## Required tasks
**A.** Copy word for word the part of the Option 3 email that begins at the words "On Tue, 8 Mar" and stops after "software is OK, although not authorized.".
**B.** In one to three sentences, explain what the Option 3 email says decides whether a work that changes part of the HTML5 wording may be published.
**C.** What example does the Option 3 email give of changing how something in the W3C HTML5 specification is to behave?

** begin Excerpt to read **

Re: Option 3

On Tue, 8 Mar 2011, Doug Jones wrote:
>
> My understanding from the above and the discussion to date for works not 
> associated with specific software, in a bulleted nutshell, is
> 
> - Any work using information from the W3C HTML5 specification in bulk or 
> small amounts to describe software is OK, although not authorized.
>
> - Any work describing a change to how something in the W3C HTML5 
> specification is to behave (like adding an attribute to an element) by 
> changing only that part of the wording and
>
>      -- republishing the work as the W3C HTML5 *or* the HTML5 
> specification is *not* permitted.
>
>      -- publishing it as a separate document not claiming to be a 
> technical specification is OK, although not authorized.
>
>      -- publishing it as a separate document *and* claiming to be a 
> technical specification and not including or implying 'HTML' or 'W3C' in 
> the title is OK, although not authorized.

** end Excerpt to read **
** begin Supplied material **

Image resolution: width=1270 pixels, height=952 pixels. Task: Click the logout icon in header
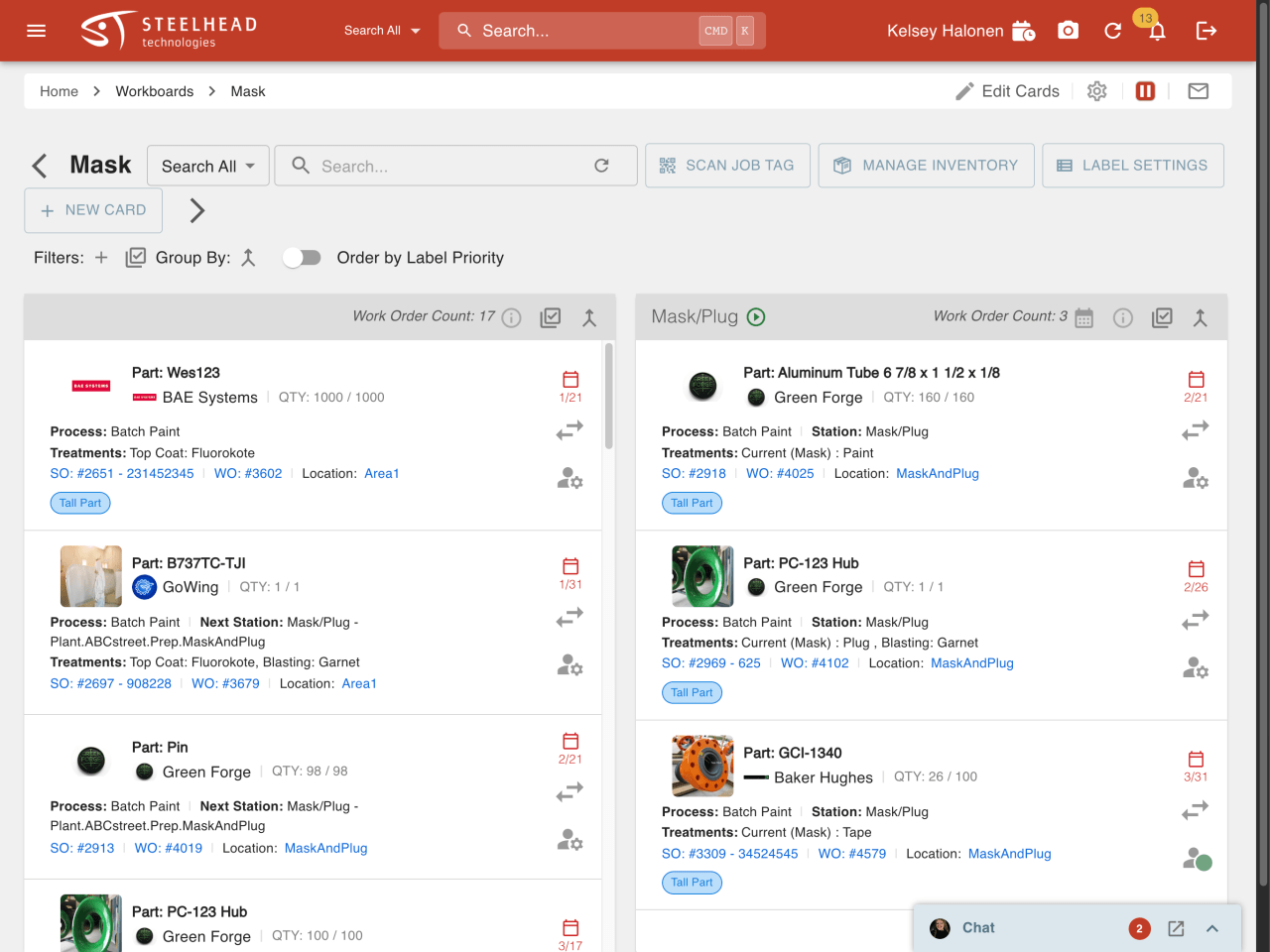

** end Supplied material **

## Responses for each task
**A.**
On Tue, 8 Mar 2011, Doug Jones wrote:
>
> My understanding from the above and the discussion to date for works not 
> associated with specific software, in a bulleted nutshell, is
> 
> - Any work using information from the W3C HTML5 specification in bulk or 
> small amounts to describe software is OK, although not authorized.

**B.** Republishing the changed work as the W3C HTML5 or the HTML5 specification is not permitted. Publishing it as a separate document is OK, though not authorized, if it does not claim to be a technical specification. If it does claim to be one, it is OK only when its title does not include or imply "HTML" or "W3C."

**C.** Adding an attribute to an element.